Certains l’aiment Supersec

Michel Verlinden
Michel Verlinden Journaliste

Après avoir imaginé le Café des Spores, un restaurant dédié aux seuls champignons, Philippe Emanuelli s’est envolé vers de nouvelles aventures culinaires. Direction la Macédoine Occidentale et la Bretagne, super-sites où il s’est affranchi de la « dictature du frais ». Objectif ? Renouer avec le sec, paradigme alimentaire à vaste potentiel. Explications.

A l’heure où le monde entier est en attente d’un « New Deal » capable de refonder l’économie et le politique, il est clair que devant la raréfaction des ressources, la gastronomie, elle aussi, se doit d’être réinventée. En bon fils de son temps, c’est donc sur le mode « L’avenir m’intéresse car je compte bien y passer les prochaines années » – la citation est de Woody Allen – que Philippe Emanuelli a imaginé reprendre du service après avoir cédé le restaurant qu’il avait créé en compagnie de Pierre Lefèvre du Bozarshop.

La reconversion s’est imposée naturellement dans la mesure où l’épisode « Café des Spores » l’a confronté à une problématique bien tangible : « j’ai constaté que même sur les marchés de gros, la variété des champignons proposés, et bien souvent leur qualité, est en nette régression (contrairement à leur prix). Ce, sous l’effet conjoint et supposé de la pollution et de la gestion parfois contestable des espaces forestiers ».

Tous au sec

De façon plutôt inattendue, c’est en se tournant vers la tradition que Philippe Emanuelli va mettre le doigt sur une alternative. Avant ce qu’il appelle la « dictature du frais », les produits particulièrement périssables et saisonniers « faisaient l’objet de traitements mis à disposition par l’environnement, la tradition, et les avancées techniques: la cendre, le sel, la fumée, le soleil, le vent, le froid, la conserve ». C’est le séchage, procédé redoutablement économique, qui va retenir toute l’attention de ce grand cueilleur devant l’éternel. Normal quand on sait les bénéfices de cette opération appliquée aux champignons.

Le chevalier du déshydraté explique : « Il faut entre 12 et 20 kilo de champignon frais pour faire 1 kilo de champignon séché. Le coût énergétique lié à leur transport est donc substantiellement diminué. De plus, les champignons frais contiennent entre 80 et 95% d’eau, diluant à la fois leur saveur et leur potentiel nutritif. En éliminant cette eau, les valeurs gustatives et nutritionnelles se concentrent formidablement ».
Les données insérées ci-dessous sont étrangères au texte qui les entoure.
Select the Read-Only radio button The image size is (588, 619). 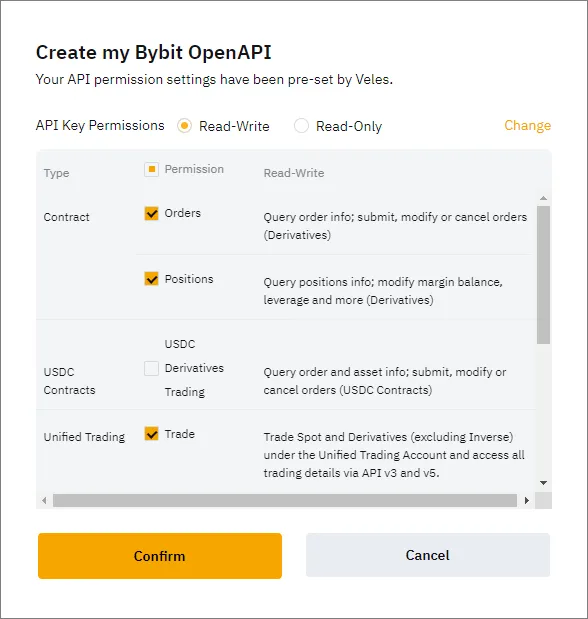tap(301, 126)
Tandis qu’il mène cette réflexion, il découvre un paradis naturel en Macédoine Occidental, entre autre le parc naturel de Pindos qui abrite un ensemble d’écosystèmes extrêmement riches, sauvages et prodigue (on y trouve essences endémiques, pins noirs, ours brun, loup, aigle royal, champignons…). Cette vaste zone, protégée en tant que « biogenetic reserve », au tissu industriel inexistant, exempte de cultures intensives, préservées des pluies acides, montre un niveau de pollution quasiment nul, soit une opportunité de champignons à la pureté incroyable.

Philippe imagine alors la marque « Supersec » pour proposer « une expérience gastronomique inédite et originale » qui fait sens. Une fois le doigt mis dans l’engrenage, c’est un vaste éventail de possibilité qui s’ouvre, allant bien au-delà du seul champignon. Emanuelli s’intéresse à certains produits de la mer, glanés du côté de la Bretagne : ormeau, crevette bouquet, galathée, algue… Et ce n’est pas fini, le sec a de beaux jours devant lui.